--- Input Enclosed Below ---
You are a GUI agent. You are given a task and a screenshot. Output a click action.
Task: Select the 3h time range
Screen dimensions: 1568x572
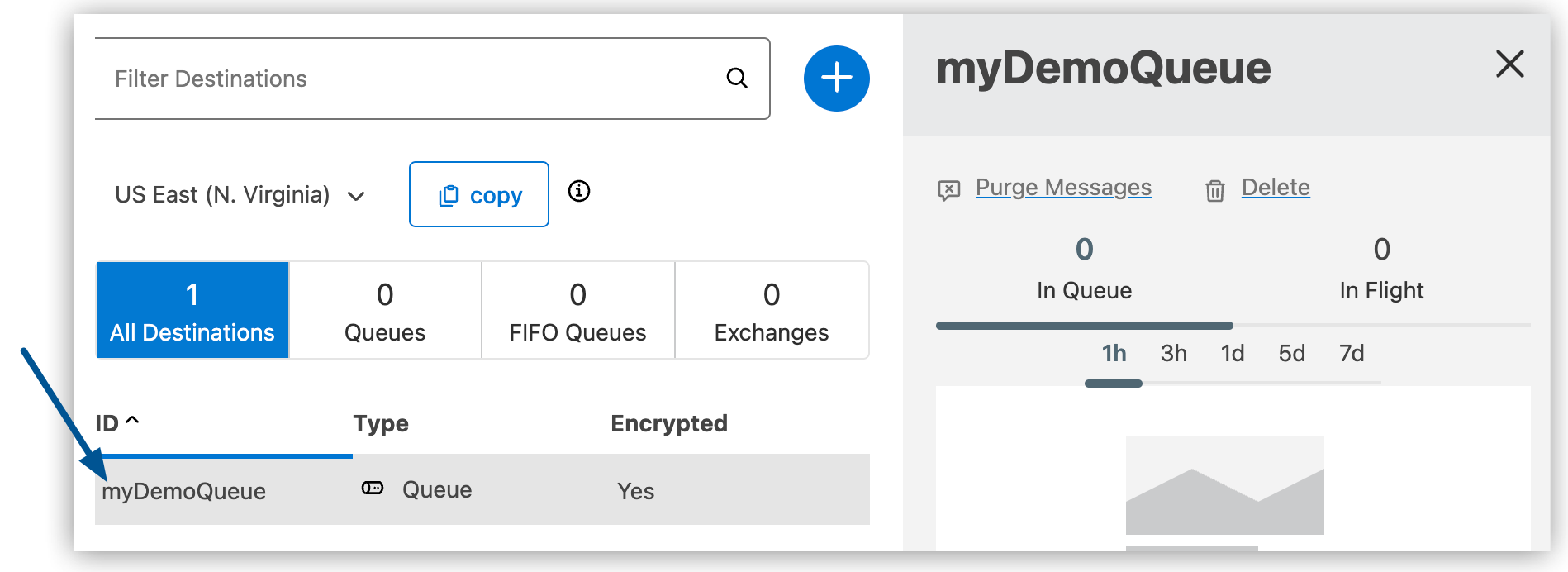(1173, 354)
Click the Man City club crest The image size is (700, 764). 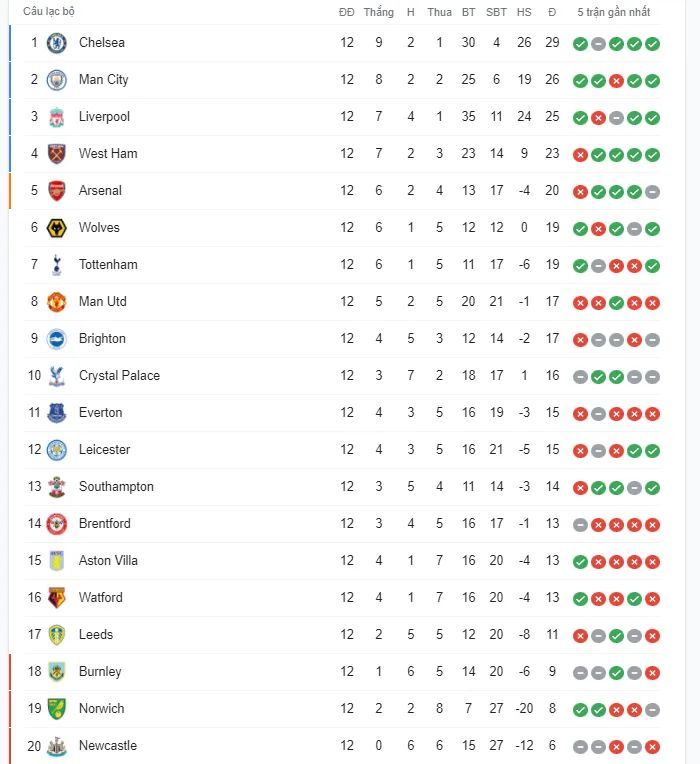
--- End of Enclosed Input ---
Task item -> No pictures go in the copy. Set down all the data exactly.

Solution to this problem ->
You are a GUI agent. You are given a task and a screenshot. Output a click action.
Task: Select the 3h time range
Screen dimensions: 1568x572
(1173, 354)
Click the Man City club crest The image size is (700, 764). 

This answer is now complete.